Chucri Zaidan will be a monorail station of Line 17-Gold of ViaMobilidade, which is currently under construction, and will connect Line 9-Emerald to Congonhas Airport.

Chucri Zaidan station will be placed in the crossing of Avenida Jornalista Roberto Marinho with Avenida Doutor Chucri Zaidan, which will attend TV studios of TV Globo and ETEC Jornalista Roberto Marinho.

History
Initially, in the São Paulo Metro expansion plans, Line 17-Gold should be open until 2014, connecting with São Paulo–Morumbi station of Line 4-Yellow, at the time that Morumbi Stadium was considered one of the hosts for 2014 FIFA World Cup.

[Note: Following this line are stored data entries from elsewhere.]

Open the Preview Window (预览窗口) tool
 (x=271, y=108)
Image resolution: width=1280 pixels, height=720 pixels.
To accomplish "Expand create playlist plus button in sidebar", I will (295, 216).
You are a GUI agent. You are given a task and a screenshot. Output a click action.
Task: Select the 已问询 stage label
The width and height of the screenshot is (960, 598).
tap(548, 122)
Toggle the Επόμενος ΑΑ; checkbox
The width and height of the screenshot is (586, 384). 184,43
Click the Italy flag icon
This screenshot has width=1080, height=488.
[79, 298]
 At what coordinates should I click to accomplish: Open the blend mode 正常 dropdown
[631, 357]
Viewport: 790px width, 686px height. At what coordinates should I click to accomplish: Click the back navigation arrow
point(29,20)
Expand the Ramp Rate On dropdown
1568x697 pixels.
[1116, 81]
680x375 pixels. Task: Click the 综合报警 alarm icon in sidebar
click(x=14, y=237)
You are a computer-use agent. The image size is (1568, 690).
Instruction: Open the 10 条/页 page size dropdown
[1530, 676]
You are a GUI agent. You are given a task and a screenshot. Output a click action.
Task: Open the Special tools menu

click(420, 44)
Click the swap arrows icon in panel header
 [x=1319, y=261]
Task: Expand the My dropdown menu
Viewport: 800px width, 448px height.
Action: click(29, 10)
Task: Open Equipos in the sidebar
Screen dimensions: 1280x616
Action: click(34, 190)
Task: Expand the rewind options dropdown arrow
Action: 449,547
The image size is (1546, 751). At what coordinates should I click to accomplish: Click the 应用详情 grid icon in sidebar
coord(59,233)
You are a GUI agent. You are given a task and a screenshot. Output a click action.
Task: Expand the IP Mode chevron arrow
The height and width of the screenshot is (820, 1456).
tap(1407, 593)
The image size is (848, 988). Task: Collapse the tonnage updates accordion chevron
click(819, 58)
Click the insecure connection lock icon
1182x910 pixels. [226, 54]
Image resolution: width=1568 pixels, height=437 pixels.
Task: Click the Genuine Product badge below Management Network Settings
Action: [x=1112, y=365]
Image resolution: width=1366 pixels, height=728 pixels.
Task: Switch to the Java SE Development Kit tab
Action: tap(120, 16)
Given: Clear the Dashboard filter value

After that, the promise of opening of the line was delayed to 2016, end of 2017, 2018, December 2020, mid of 2021, and, currently, to 2nd semester of 2022.

The construction of the station was resumed on June 20, 2016, along with construction in station Vila Cordeiro and Campo Belo. At the time, the construction of the stations was paralyzed for more than a year.

Toponymy
Chucri Zaidan was a doctor of Syrian origin naturalized Brazilian, born in Damascus, Ottoman Empire on 29 October 1891. Had classes of Medicine in the Medical Sciences College of the American University of Beirut, graduating in 1916. He was medic official of the Ottoman army during World War I, and was made prisoner by the British army, being in Egypt until 1920. Migrated to Brazil in 1925 and was one of the first foreign medics to revalidate his diploma in the country. Placed himself in São Paulo, where he exercised obstetric medicine in Hospital Pró-Mater, at the same time he had a private clinic. His popularity, for attending to the poor for free, led to his receiving in 1966 the title of Paulistano Citizen of the Municipal Chamber of São Paulo. Died on 16 September 1980.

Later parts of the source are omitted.